- Text excerpt -
* Begin *
# Ike von der Donauvorstadt puppies



## DobbyDad (Jan 28, 2014)

Just curious. Who has one? What are there names? Are you doing any sports with them? How are they doing in the sports or at home? Do you have any good photos or videos? Any information at all you feel like sharing is welcome.


----------



## onyx'girl (May 18, 2007)

Wildhaus has two litters from Ike (N&O's)
I personally love how they are turning out.
3 of the O's:
http://www.germanshepherds.com/forum/pictures-pictures-pictures/469410-nick-6-months.html

http://www.germanshepherds.com/forum/development-socialization/456298-osin-odin-ice.html
http://www.germanshepherds.com/foru...45473-maggieroselee-would-like-introduce.html


----------



## G-burg (Nov 10, 2002)

Great thread... 

I have a Ike son.. Oberon v. Wildhaus 'Nick" - Ike x Isis v. Wildhaus.. 
Oberon vom Wildhaus ? working-dog

So far I'm liking everything about him.. No bite work yet, (not till he matures) only tracking and ob.. He's going to be a very nice tracking dog and his ob should be animated. Protection, only time will tell.. He has nice drives for the toy, good food drive, social, no environmental issues, no footing issues, he's going to be on the smaller side (I think) and is very agile and quick.. Right now he's very independent and I'm hoping that will change.

Only have a recent tracking vid..

https://www.youtube.com/watch?v=XlriWeFTcvI

And just some silly backyard antics stuff that I won't post..


----------



## DobbyDad (Jan 28, 2014)

Anyone else's do stuff like this?


----------



## G-burg (Nov 10, 2002)

I'd love to hear from others too, but don't think there are that many who have Ike progeny over here..
* End *
- Provided data -
* Begin *
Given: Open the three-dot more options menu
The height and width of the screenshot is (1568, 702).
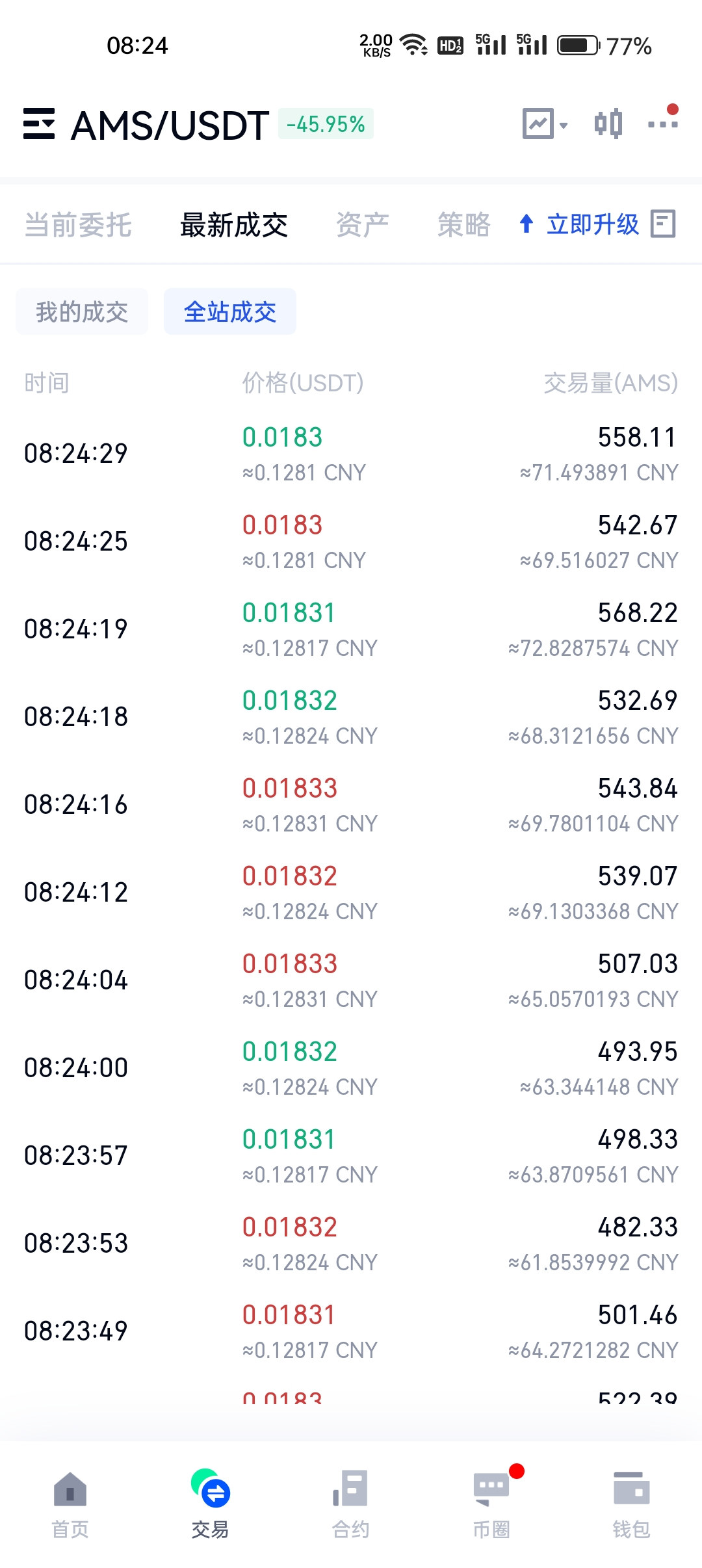Looking at the screenshot, I should coord(662,124).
* End *
- Directives -
**A.** In the forum thread about Ike von der Donauvorstadt puppies, which kennel has two litters from Ike?
**B.** Please extend the forum thread about Ike von der Donauvorstadt puppies, starting after its last post.

- Task-by-task outputs -
**A.** Wildhaus

**B.**
----------



## osito23 (Feb 17, 2014)

My boy isn't from Ike, but we were interested in his litters at Van Meerhout and Germelhaus. Bear used to play with one of the females that is an Ike puppy. She seemed like a fun, confident puppy. 

IMG_0043


----------



## OregonForestDog (Nov 1, 2014)

Hello there, this response is very late but my boy Ivan is from Ike. He is mostly my hiking buddy, no titles or anything yet but since we spend most of our free time in the woods rather than on the training field that's not surprising. He'll be 2 in January. If you want more information, feel free to PM me. I have boatloads of pictures of him from our hikes.


----------



## redrivertx (Dec 19, 2015)

This response is even later, but I have an Ike pup. He turned 2 a couple months ago. He has his BH, AD, IPO1, and CGC. He's a great tracker, very social, and stable. Also a great hiking buddy and best friend.


----------



## G-burg (Nov 10, 2002)

> He's a great tracker, very social, and stable.


Sounds like my guy.. And congrats on the titles already!!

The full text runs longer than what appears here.